§ **Recorded information**
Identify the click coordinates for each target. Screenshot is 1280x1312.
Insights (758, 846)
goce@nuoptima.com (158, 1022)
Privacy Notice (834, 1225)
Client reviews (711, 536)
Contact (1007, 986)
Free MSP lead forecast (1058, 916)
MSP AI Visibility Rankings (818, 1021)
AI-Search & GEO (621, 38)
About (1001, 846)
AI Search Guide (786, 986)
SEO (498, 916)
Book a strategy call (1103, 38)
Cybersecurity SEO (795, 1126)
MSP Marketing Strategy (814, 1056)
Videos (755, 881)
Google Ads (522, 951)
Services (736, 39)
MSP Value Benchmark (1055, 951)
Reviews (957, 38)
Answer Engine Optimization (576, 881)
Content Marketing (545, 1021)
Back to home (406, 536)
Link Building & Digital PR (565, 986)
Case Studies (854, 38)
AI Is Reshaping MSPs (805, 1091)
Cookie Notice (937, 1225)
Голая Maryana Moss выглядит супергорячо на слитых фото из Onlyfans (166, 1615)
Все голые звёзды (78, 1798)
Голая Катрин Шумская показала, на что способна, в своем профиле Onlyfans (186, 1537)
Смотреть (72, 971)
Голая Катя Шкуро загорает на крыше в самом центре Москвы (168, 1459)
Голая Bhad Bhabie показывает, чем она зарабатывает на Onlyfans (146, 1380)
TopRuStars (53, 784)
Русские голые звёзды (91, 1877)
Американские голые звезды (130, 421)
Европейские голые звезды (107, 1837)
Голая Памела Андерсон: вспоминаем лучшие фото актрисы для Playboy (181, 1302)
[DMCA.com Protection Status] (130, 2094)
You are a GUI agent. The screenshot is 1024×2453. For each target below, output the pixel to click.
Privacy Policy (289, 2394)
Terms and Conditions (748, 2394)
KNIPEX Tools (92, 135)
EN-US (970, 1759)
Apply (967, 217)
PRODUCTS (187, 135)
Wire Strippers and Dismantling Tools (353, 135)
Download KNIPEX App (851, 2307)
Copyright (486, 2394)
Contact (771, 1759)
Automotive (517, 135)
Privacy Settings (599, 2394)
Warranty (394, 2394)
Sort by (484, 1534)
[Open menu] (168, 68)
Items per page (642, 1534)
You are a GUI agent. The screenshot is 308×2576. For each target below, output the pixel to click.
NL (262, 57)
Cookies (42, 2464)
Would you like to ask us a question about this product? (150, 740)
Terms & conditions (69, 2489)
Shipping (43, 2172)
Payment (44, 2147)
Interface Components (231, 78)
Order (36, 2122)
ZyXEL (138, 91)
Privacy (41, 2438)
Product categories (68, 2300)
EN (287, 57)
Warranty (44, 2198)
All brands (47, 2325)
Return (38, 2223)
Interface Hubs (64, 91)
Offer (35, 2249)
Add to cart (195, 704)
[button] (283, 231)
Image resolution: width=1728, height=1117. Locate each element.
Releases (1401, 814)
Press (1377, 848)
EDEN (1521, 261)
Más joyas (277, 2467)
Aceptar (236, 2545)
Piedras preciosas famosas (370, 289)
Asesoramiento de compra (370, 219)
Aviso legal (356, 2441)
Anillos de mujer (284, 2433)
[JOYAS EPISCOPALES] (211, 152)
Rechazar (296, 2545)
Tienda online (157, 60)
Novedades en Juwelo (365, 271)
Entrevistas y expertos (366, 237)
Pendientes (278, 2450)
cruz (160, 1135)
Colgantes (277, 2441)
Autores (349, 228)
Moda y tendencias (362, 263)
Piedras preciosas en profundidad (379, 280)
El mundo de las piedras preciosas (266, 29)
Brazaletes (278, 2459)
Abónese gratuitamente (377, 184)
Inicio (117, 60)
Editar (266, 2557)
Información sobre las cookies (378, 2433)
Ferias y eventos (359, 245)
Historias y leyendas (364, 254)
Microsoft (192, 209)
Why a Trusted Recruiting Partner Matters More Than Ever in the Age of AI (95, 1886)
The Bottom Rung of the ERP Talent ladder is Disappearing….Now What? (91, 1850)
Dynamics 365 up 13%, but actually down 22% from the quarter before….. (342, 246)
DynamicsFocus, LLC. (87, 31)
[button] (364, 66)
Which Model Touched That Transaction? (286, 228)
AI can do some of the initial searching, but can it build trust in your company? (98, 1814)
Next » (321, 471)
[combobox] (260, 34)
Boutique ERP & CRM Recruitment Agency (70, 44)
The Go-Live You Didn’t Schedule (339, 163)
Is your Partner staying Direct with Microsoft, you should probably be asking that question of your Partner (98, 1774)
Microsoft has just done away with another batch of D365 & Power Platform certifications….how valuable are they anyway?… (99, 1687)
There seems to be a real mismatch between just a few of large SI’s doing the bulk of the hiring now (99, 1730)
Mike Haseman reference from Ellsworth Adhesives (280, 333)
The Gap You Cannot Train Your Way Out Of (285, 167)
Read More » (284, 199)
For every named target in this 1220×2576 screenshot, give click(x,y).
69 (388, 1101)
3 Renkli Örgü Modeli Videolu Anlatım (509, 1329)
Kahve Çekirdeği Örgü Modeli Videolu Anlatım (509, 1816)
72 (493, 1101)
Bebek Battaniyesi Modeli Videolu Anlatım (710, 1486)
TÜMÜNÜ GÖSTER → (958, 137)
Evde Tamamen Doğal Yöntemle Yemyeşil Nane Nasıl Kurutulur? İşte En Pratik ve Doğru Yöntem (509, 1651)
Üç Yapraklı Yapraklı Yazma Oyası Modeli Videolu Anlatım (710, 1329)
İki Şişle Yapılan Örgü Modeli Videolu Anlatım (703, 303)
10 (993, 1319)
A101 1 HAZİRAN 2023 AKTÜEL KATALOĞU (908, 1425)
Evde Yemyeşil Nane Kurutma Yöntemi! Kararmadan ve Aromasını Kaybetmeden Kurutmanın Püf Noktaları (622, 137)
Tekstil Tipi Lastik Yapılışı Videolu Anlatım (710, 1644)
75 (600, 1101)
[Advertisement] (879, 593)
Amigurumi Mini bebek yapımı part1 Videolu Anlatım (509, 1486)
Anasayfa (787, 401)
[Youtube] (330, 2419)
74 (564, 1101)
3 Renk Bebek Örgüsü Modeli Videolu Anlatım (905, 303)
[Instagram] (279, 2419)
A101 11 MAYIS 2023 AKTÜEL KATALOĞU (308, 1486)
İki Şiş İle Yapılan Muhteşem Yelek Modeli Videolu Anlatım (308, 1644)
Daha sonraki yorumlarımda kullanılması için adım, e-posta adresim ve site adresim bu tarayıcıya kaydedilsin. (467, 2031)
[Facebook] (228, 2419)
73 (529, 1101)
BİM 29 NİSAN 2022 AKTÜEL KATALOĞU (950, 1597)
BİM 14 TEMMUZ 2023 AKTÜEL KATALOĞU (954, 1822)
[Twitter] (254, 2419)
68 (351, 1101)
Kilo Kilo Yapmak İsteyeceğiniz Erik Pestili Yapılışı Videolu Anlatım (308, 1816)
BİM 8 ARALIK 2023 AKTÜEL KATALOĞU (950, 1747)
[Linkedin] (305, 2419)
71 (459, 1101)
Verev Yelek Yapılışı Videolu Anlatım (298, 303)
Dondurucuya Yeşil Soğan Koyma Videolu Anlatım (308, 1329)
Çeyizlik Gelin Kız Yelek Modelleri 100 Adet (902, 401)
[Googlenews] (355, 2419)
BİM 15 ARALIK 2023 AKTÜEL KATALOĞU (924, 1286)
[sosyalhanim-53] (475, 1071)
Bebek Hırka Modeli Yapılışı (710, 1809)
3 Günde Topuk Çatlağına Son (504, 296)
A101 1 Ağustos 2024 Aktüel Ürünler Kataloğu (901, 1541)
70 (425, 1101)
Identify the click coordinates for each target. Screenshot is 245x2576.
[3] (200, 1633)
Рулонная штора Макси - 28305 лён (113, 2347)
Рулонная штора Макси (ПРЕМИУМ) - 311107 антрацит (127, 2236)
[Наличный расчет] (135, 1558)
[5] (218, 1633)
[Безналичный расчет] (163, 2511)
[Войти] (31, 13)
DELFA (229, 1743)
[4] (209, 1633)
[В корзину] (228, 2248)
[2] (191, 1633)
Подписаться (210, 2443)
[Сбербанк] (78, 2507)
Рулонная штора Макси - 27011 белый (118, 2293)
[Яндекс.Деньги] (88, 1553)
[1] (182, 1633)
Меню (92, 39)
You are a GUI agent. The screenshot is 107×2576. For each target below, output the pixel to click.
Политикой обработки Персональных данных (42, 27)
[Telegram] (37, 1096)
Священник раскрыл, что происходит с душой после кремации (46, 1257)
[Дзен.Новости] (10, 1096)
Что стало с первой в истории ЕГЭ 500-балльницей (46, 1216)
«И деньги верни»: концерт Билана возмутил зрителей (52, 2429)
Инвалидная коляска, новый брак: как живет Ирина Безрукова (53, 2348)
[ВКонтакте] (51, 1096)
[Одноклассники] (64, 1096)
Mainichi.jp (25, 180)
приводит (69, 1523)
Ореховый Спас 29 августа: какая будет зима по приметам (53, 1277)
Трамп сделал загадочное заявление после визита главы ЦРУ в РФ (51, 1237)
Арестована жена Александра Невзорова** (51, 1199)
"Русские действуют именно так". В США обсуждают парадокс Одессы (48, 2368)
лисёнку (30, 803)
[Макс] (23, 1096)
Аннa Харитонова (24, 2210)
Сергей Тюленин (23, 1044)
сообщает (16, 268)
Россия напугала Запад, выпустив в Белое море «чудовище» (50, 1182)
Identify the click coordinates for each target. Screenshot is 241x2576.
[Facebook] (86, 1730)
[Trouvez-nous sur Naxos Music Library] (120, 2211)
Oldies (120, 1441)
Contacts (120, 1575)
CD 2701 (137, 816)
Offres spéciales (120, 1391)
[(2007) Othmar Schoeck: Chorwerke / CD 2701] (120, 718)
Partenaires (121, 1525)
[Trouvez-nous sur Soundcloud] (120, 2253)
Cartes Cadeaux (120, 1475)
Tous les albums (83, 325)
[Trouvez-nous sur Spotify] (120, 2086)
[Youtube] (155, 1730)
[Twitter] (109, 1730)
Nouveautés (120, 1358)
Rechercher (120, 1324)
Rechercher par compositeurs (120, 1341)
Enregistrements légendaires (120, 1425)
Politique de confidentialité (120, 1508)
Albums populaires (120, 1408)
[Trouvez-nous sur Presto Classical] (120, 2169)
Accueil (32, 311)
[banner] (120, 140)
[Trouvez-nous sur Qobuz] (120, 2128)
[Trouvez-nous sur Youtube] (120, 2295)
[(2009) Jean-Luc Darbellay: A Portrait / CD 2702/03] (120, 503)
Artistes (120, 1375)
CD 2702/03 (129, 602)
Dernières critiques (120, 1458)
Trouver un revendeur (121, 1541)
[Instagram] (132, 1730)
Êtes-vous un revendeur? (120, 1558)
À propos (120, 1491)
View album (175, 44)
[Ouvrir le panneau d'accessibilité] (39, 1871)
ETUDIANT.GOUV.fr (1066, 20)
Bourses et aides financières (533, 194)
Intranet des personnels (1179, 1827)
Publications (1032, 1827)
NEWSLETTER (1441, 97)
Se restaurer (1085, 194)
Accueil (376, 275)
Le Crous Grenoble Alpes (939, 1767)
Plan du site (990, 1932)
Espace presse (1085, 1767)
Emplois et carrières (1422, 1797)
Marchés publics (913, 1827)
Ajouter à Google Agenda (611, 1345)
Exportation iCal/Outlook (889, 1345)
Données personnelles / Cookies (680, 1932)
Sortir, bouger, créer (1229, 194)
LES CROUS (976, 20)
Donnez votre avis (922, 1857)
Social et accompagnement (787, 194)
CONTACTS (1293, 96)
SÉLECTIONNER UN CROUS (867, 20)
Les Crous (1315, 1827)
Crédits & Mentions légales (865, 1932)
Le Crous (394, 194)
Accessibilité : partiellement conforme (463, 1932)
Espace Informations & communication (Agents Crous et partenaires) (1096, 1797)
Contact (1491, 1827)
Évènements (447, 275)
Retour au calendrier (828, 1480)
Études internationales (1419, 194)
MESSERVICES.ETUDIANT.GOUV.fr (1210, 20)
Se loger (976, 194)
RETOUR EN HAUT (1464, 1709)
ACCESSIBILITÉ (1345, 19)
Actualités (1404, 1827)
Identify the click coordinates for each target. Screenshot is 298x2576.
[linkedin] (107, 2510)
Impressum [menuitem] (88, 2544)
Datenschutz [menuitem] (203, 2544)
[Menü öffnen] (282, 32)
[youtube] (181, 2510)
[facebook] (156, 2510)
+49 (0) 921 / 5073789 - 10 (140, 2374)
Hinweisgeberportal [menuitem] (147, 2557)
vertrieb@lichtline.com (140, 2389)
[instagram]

§ **Brief**
The answer is the lines above between the line holding "You are a GUI agent. The screenshot is 308×2576." and the line holding "The Go-Live You Didn’t Schedule (339, 163)", inclusive, each written out exactly, and no others.

§ **Result**
You are a GUI agent. The screenshot is 308×2576. For each target below, output the pixel to click.
NL (262, 57)
Cookies (42, 2464)
Would you like to ask us a question about this product? (150, 740)
Terms & conditions (69, 2489)
Shipping (43, 2172)
Payment (44, 2147)
Interface Components (231, 78)
Order (36, 2122)
ZyXEL (138, 91)
Privacy (41, 2438)
Product categories (68, 2300)
EN (287, 57)
Warranty (44, 2198)
All brands (47, 2325)
Return (38, 2223)
Interface Hubs (64, 91)
Offer (35, 2249)
Add to cart (195, 704)
[button] (283, 231)
Image resolution: width=1728, height=1117. Locate each element.
Releases (1401, 814)
Press (1377, 848)
EDEN (1521, 261)
Más joyas (277, 2467)
Aceptar (236, 2545)
Piedras preciosas famosas (370, 289)
Asesoramiento de compra (370, 219)
Aviso legal (356, 2441)
Anillos de mujer (284, 2433)
[JOYAS EPISCOPALES] (211, 152)
Rechazar (296, 2545)
Tienda online (157, 60)
Novedades en Juwelo (365, 271)
Entrevistas y expertos (366, 237)
Pendientes (278, 2450)
cruz (160, 1135)
Colgantes (277, 2441)
Autores (349, 228)
Moda y tendencias (362, 263)
Piedras preciosas en profundidad (379, 280)
El mundo de las piedras preciosas (266, 29)
Brazaletes (278, 2459)
Abónese gratuitamente (377, 184)
Inicio (117, 60)
Editar (266, 2557)
Información sobre las cookies (378, 2433)
Ferias y eventos (359, 245)
Historias y leyendas (364, 254)
Microsoft (192, 209)
Why a Trusted Recruiting Partner Matters More Than Ever in the Age of AI (95, 1886)
The Bottom Rung of the ERP Talent ladder is Disappearing….Now What? (91, 1850)
Dynamics 365 up 13%, but actually down 22% from the quarter before….. (342, 246)
DynamicsFocus, LLC. (87, 31)
[button] (364, 66)
Which Model Touched That Transaction? (286, 228)
AI can do some of the initial searching, but can it build trust in your company? (98, 1814)
Next » (321, 471)
[combobox] (260, 34)
Boutique ERP & CRM Recruitment Agency (70, 44)
The Go-Live You Didn’t Schedule (339, 163)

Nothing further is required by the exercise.